In the article it was discussed that Smith’s Autumn has used terms and concepts that can be argued in terms of Burke’s identification theory, symbolic language and imagination which are instruments of rhetoric of motives. Smith used terms and concepts related to autumn and implied meanings associated with this concept. It was discussed that Elisabeth’s spiritual love for Daniel is a rhetorical love that aims at political dilemma of Brexit, exiting England from EU through identifying Daniel as the spirit of Europe and Elisabeth is the identification of England. Wendy, Elisabeth’s mother implored her daughter to be away from Daniel and indicates that he is gay and not suitable for being friend with Elisabeth. Wendy is in favor of voting for Brexit, while Elisabeth is against her idea and believes that real integrity is when no passport is required to travel across all countries. In fact, Elisabeth and protesters that are against voting for Brexit are consubstantiated with Elisabeth, it means that they have some particulars in common, even though they might disagree in many cases. As discussed, Daniel is identified with the spirit of Europe that its old age, misery, and art are in common with European countries history, art and longevity.
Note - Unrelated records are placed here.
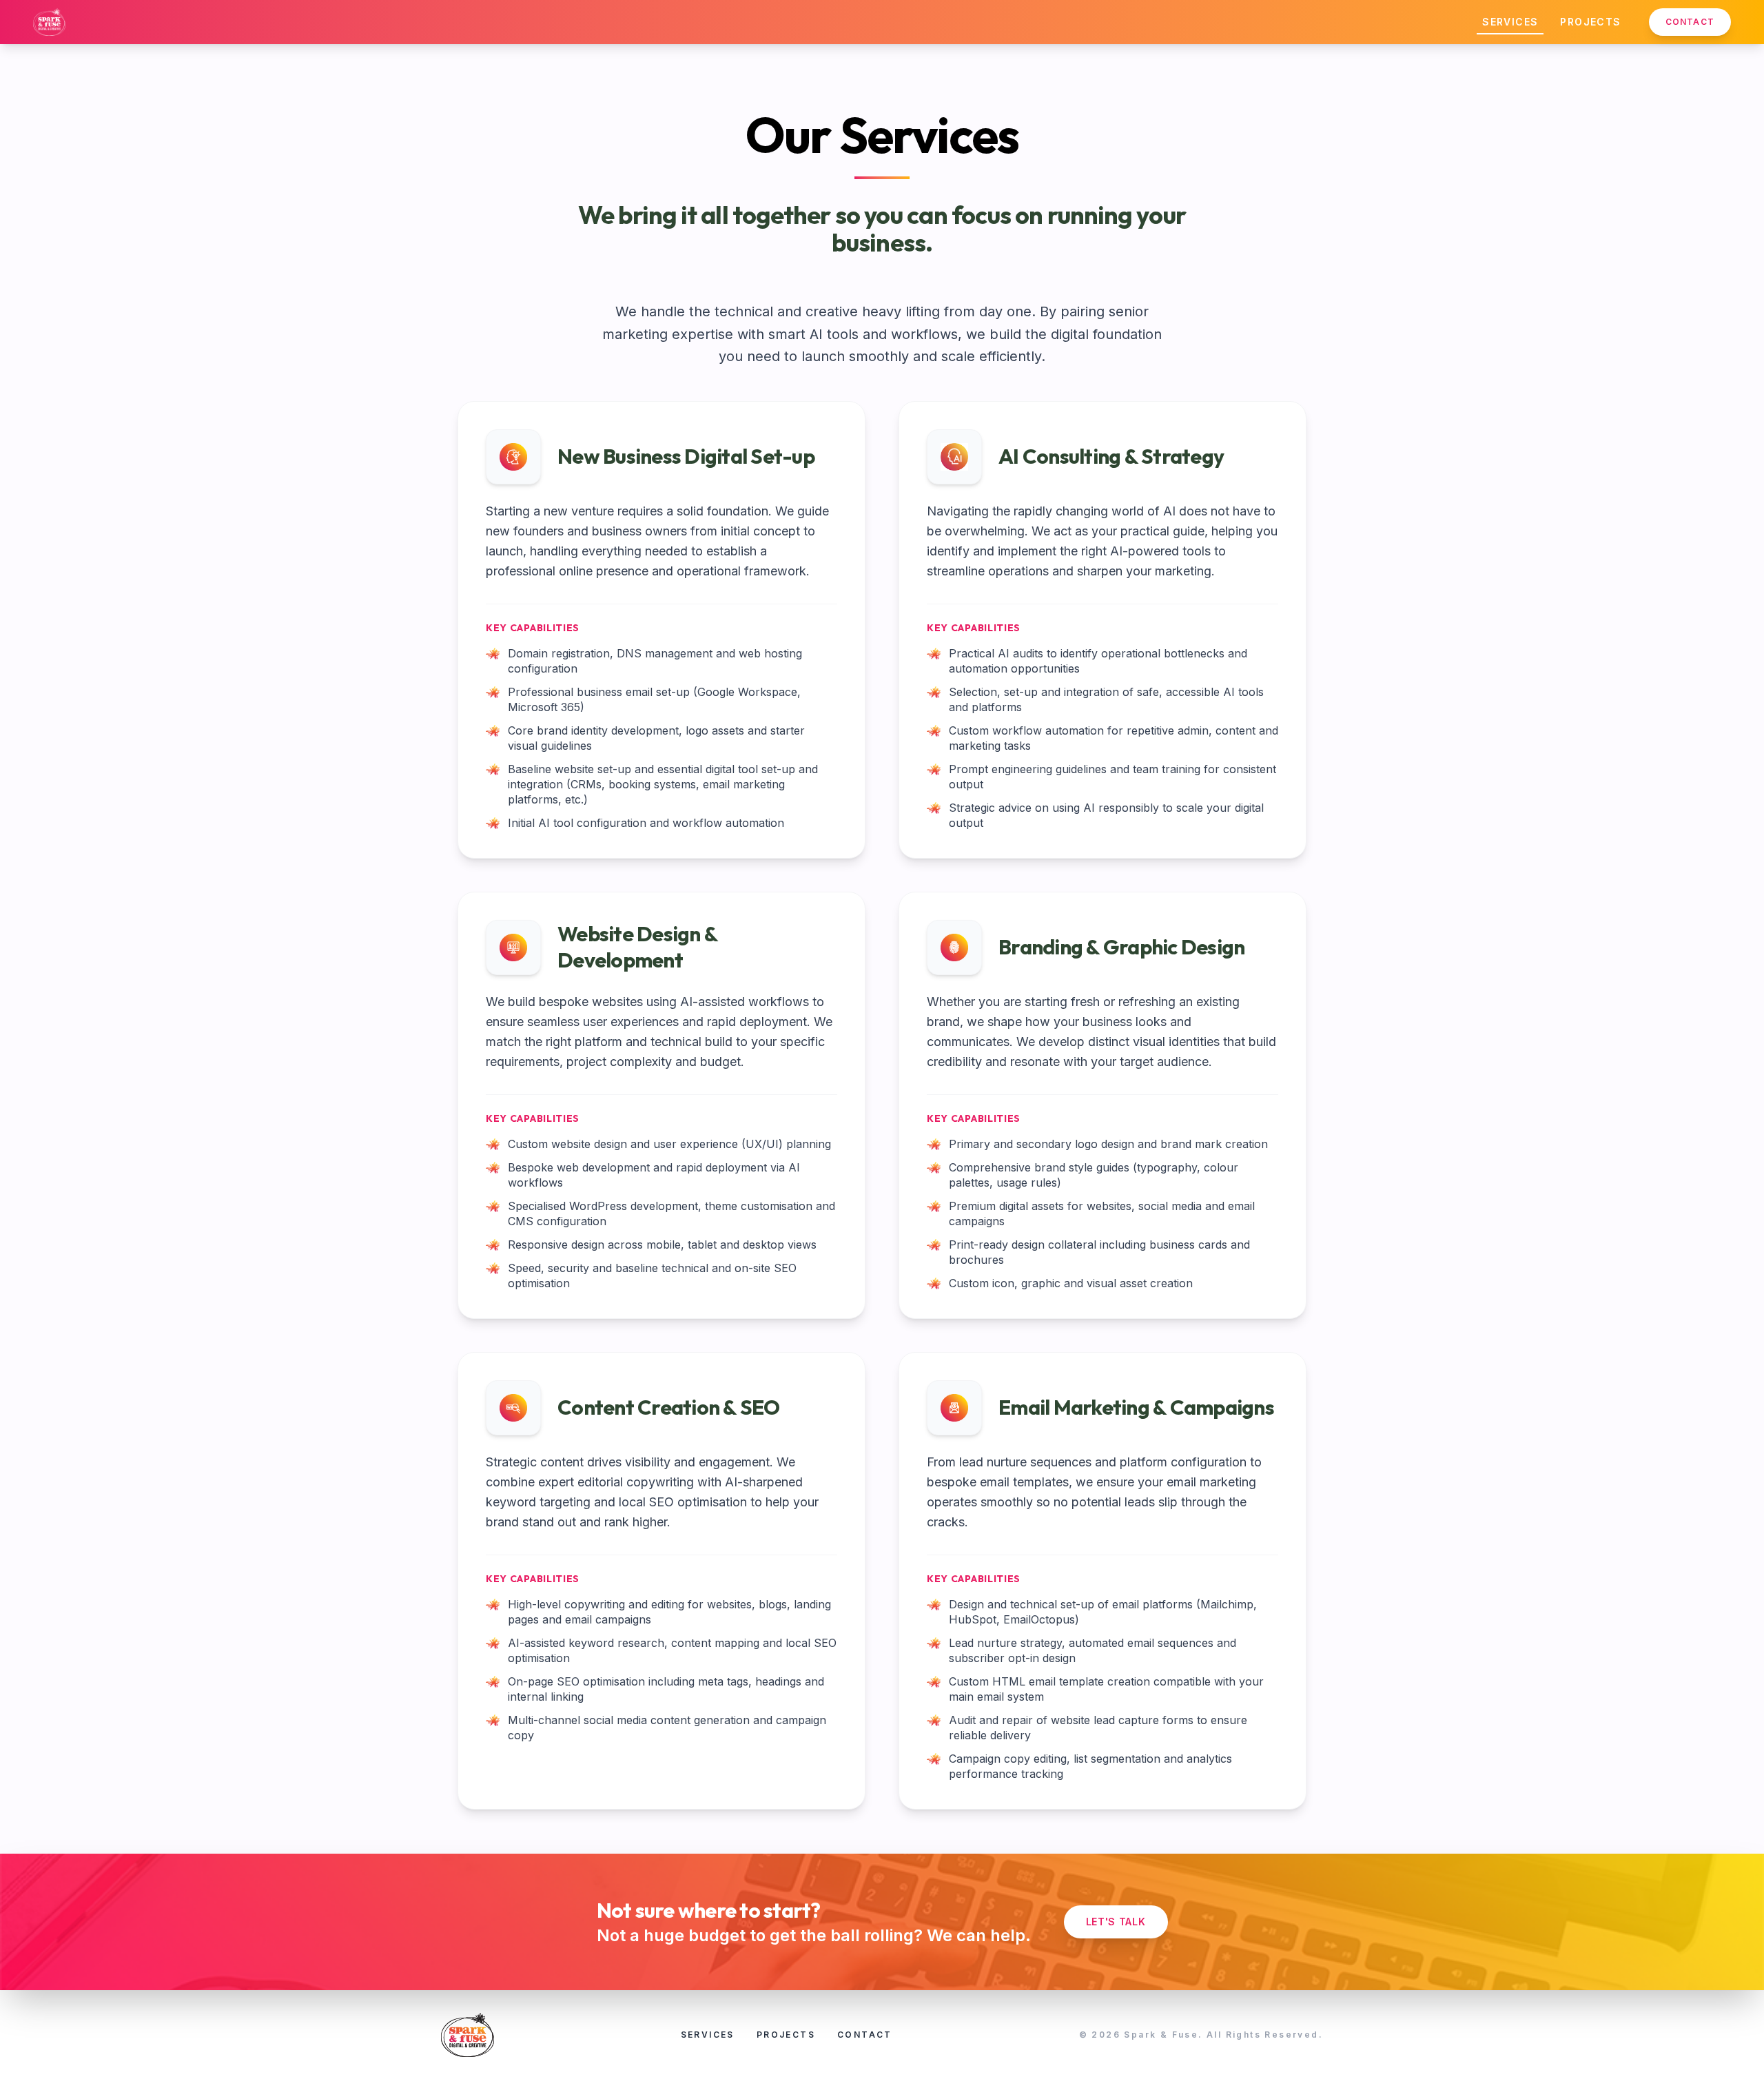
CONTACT (1689, 22)
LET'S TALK (1116, 1921)
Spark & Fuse (1161, 2034)
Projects (1590, 22)
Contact (864, 2034)
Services (1510, 22)
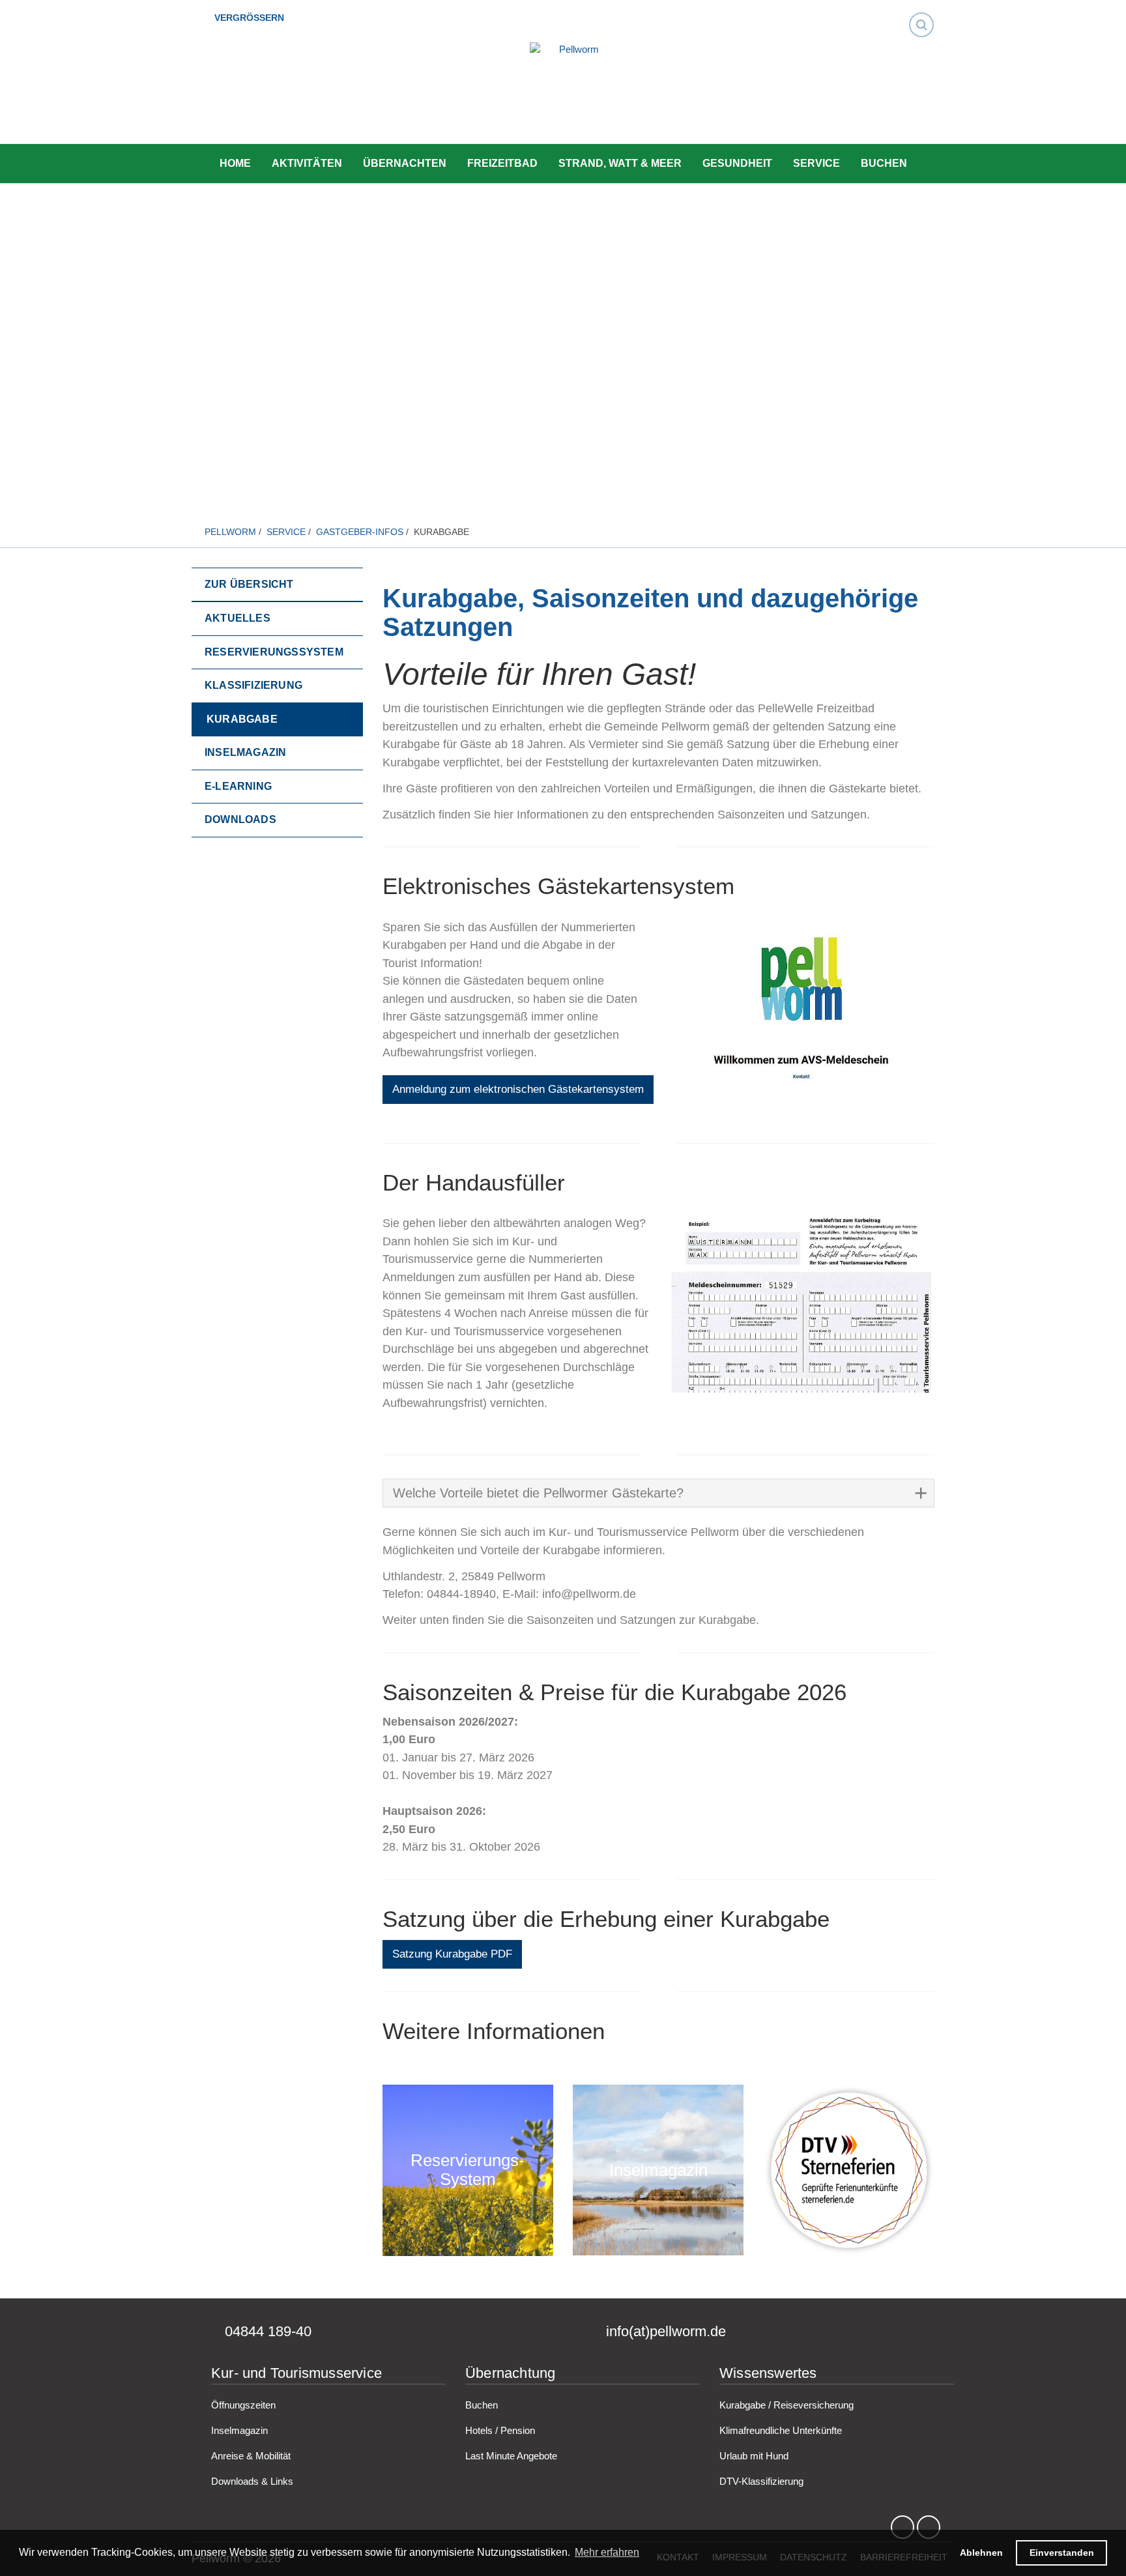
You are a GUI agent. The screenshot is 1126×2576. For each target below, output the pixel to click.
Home (235, 163)
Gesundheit (737, 163)
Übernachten (404, 163)
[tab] (658, 1493)
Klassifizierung (848, 2170)
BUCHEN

The relationships between Elisabeth and Daniel was spiritual, emotional, and platonic one. According to Jackson Miller (2019) “Daniel attempts to build a relationship based on logical reasoning, not on personal feelings” (Miller, 2019, p. 95). Accordingly, the logical reasoning in their relationship and logical reasoning of Europe and England relations have many things in common which implies that by logical reasoning relations should be established, as it exists between an old man and a young girl. Miller (2019) indicated that Daniel and Elisabeth’s relationship stems from their personal outlooks of each other and shifts as their communication changes over time. Although Elisabeth knows she cannot have what she truly wants—her idea of Daniel’s love—she understands that he has given her an overwhelming sense of understanding society. By using and not using Daniel’s lessons, Elisabeth forged her own path to personal fulfillment despite the adversity of a hostile post-Brexit society (Miller, 2019, p. 99).
Symbols as rhetoric of motives in Autumn are represented as terms or concepts with seasonal and geographical meaning which most of them concern the shared substance with autumn as a season of spiritual ripeness that follows by winter of grief. Symbols such as autumn, death and senility are in facts symbolic language to relate them with political movements in Europe and referendum. The sadness of autumn as a season followed by winter, dormant and death refers to the end of relations with EU and history of Europe and its art, literature and all connections aftermath.
In addition, another instrument of rhetorical motives in Autumn is imagination and developing the power of memory and imagination in Elisabeth. Images of college Pauline Boty, books, and paintings and recreation of them in the mind of Elisabeth is a motive to pursue Elisabeth for developing her intellects and relationship between herself and her society. In the same vein, Koritala (2019) indicated that “through visualizing Pauline Boty’s collage in order to create a different perspective on immigration, through asking for a different dissertation chair in order to argue on behalf of not only Pauline Boty but also all women, and through building a relationship with her mother, Elisabeth is able to self-actualize” (Koritala, 2019, p. 74). Therefore, immigration and global concerns are the most important issues in congruous with the present study.